[Raw data start]

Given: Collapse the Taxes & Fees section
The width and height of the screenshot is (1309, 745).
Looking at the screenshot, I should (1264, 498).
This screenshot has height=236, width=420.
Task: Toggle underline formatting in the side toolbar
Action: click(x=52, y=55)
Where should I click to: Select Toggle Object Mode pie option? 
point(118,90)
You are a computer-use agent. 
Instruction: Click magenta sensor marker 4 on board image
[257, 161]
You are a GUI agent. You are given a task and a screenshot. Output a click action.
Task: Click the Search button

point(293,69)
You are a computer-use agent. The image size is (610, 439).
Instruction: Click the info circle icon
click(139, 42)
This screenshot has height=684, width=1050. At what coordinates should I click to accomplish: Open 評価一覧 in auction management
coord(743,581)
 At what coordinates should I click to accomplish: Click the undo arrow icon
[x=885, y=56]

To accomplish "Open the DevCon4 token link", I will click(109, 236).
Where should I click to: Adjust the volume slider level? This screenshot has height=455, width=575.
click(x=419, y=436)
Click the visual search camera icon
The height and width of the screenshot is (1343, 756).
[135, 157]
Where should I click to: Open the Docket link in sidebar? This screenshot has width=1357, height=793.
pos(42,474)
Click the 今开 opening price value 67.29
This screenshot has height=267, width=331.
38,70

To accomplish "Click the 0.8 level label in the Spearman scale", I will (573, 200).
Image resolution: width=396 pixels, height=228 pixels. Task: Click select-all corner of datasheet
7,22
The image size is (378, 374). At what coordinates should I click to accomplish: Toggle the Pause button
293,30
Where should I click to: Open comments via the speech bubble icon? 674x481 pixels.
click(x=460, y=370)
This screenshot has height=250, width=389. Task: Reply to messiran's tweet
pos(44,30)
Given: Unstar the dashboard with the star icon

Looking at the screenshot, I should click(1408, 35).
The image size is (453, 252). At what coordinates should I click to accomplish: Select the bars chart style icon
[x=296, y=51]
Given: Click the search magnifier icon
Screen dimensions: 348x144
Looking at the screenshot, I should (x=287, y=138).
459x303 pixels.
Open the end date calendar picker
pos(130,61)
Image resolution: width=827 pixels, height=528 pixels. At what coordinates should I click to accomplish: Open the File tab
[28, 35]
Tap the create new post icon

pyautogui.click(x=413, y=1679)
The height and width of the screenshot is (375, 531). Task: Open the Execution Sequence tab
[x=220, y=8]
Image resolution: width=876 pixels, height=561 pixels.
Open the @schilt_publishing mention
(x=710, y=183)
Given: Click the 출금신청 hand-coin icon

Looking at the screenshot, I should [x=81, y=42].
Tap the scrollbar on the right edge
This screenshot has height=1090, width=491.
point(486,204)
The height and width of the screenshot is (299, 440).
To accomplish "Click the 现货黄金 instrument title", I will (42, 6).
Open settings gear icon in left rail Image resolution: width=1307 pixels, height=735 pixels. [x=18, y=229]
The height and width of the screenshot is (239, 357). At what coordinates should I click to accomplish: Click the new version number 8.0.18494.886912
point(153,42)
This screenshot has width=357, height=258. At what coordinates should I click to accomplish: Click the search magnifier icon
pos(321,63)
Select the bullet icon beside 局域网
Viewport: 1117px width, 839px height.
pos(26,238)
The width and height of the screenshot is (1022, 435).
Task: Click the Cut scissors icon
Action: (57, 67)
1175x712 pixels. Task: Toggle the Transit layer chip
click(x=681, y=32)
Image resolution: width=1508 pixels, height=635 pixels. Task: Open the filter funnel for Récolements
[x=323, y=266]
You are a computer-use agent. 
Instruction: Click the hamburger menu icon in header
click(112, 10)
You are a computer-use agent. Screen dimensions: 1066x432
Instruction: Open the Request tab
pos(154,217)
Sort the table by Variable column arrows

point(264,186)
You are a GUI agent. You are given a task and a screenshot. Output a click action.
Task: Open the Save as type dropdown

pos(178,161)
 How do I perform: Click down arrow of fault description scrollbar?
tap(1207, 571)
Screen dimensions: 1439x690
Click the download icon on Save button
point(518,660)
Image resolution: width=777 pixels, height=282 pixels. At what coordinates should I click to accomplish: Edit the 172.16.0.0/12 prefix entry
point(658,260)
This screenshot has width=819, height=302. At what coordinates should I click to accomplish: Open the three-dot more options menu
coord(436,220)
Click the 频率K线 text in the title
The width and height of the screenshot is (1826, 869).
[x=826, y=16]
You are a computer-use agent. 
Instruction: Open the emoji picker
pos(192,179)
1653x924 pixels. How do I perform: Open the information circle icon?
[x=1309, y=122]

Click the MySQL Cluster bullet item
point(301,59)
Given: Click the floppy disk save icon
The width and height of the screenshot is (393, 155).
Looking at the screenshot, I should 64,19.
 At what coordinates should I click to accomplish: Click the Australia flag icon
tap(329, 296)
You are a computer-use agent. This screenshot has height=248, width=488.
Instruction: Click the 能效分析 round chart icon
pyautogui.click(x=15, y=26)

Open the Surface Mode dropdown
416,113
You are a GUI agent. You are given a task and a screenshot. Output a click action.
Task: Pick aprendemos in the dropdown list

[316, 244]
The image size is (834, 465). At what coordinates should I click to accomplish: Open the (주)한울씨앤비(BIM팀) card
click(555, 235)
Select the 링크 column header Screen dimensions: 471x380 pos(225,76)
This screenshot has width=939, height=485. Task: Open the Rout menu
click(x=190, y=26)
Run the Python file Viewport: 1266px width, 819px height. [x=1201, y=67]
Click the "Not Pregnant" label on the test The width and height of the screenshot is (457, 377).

[Raw data end]

§ **What to do**: Pick out every line in the records above that contains the word "magnifier".

§ **Written answer**:
Given: Click the search magnifier icon
This screenshot has width=357, height=258. At what coordinates should I click to accomplish: Click the search magnifier icon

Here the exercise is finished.